Adobe’s main market isn’t e-signatures, however. Therefore I believe with the correct focus and strategy Docusign can keep their title as leader in this sector.
Financials/Valuation
*As of 31st Oct 2020*
TTM Revenue of $1.297 billion compared to 898.81 million the year prior (+44%)
Net Loss of £170 million for the 9 months ended Oct 31st , up 10 million Y/Y but down as a percentage of revenue (17% in 2020 compared to 23% in 2019)
P/S ratio of 32.69 compared to competitor Adobe’s 17.72
Fundamentally, DocuSign’s revenue path looks promising – with strong revenue growth y/y. Much of this will likely be attributed to the impact of coronavirus forcing the entire world to adopt their product. However, this type of growth isn’t far out of line with previous years (below). That being said, it will be interesting to see if they can keep this growth up in the near future.

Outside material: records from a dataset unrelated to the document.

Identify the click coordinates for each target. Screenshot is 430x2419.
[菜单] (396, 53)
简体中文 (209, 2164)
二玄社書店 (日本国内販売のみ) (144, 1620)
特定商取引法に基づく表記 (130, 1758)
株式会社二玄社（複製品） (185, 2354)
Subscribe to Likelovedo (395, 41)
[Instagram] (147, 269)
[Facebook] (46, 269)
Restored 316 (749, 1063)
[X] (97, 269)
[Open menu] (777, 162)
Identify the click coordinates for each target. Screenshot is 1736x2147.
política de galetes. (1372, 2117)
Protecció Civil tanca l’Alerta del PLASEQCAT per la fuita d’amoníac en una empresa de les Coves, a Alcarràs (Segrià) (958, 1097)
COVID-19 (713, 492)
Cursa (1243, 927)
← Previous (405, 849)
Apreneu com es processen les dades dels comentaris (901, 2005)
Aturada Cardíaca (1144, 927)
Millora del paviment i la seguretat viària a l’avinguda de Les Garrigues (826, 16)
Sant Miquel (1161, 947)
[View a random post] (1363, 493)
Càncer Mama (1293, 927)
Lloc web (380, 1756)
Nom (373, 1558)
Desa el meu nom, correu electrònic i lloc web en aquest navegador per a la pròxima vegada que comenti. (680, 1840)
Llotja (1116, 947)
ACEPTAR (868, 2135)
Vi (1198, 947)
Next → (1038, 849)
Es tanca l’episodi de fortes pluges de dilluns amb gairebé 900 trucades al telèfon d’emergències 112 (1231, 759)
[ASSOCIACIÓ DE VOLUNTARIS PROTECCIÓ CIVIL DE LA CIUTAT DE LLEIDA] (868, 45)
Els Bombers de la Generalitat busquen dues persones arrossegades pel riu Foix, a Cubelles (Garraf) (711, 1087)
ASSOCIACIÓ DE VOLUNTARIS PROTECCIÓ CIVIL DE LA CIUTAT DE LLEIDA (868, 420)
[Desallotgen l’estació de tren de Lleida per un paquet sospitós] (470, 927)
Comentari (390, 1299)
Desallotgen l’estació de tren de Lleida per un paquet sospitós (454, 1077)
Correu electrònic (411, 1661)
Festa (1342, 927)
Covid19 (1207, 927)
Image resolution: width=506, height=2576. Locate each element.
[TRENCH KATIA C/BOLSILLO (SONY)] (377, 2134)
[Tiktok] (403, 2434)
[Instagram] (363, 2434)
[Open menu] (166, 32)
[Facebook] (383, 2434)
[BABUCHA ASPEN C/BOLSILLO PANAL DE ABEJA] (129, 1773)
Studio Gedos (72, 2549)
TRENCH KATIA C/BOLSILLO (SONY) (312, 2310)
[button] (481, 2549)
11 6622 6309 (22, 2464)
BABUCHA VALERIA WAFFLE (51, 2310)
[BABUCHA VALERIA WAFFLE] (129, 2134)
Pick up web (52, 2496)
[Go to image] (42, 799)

Valuation-wise, it’s difficult to say DocuSign look anything other than expensive, all things considered. The market cap for the company is currently at $42 billion, and they are trading at a lofty price to sales ratio of 32.69 compared to Adobe’s 17.72.
Acquisitions
Part of what makes DocuSign stand out from the competitors here are the quality of the acquisition and what it says about their overall strategy and goal with the product.
Seal Software ($188 million)
Part of the parcel of improving the current product DocuSign offers involves the use of new tech such as AI. This is where the acquisition of Seal Software comes in. The Seal business contains assets which will enable features such as an AI reading through a legal document – which will significantly reduce time for legal reviews.
This is a great acquisition in my eyes as it adds real value to the stock.
Liveoak Technologies ($38 million)
With an existing relationship already in place, this deal makes sense. Liveoak brings together live video, collaboration tooling and identity verification that enables parties to get notarized approval as though you were sitting at the desk in front of the notary.
It adds another element of the contract workflow into the DocuSign ecosystem.
Risks
As expected, there are a whole host of risks surrounding this relatively young company in an industry that is expanding by the day. To name just a few:
Risk of not achieving profitability in the future.
Any decline in e-signature sales could severely adversely affect the results of operations
Operating in a new and evolving market. If the market stalls or does not develop as planned, business will likely suffer.
Customer base must continue to grow to increase revenue.
Recent rapid growth not indicative of future growth.
Negative reputation could drastically harm the business.
Not in as good a cash position as main competitor, so could hinder the ability to accelerate growth in an inorganic way.
Conclusion
Looks like I’m a bit late to the party on this one. Nevertheless, I still think there is plenty of opportunity to be had with this extremely exciting company.
There are huge secular trends pointing to the widespread adoption of the e-signature technology - net zero, remote working and more people using smartphones for work (just to name a few).
Acquisitions look promising and add value.
All in all, very exciting – and I will be keeping a close eye on this one in the near future.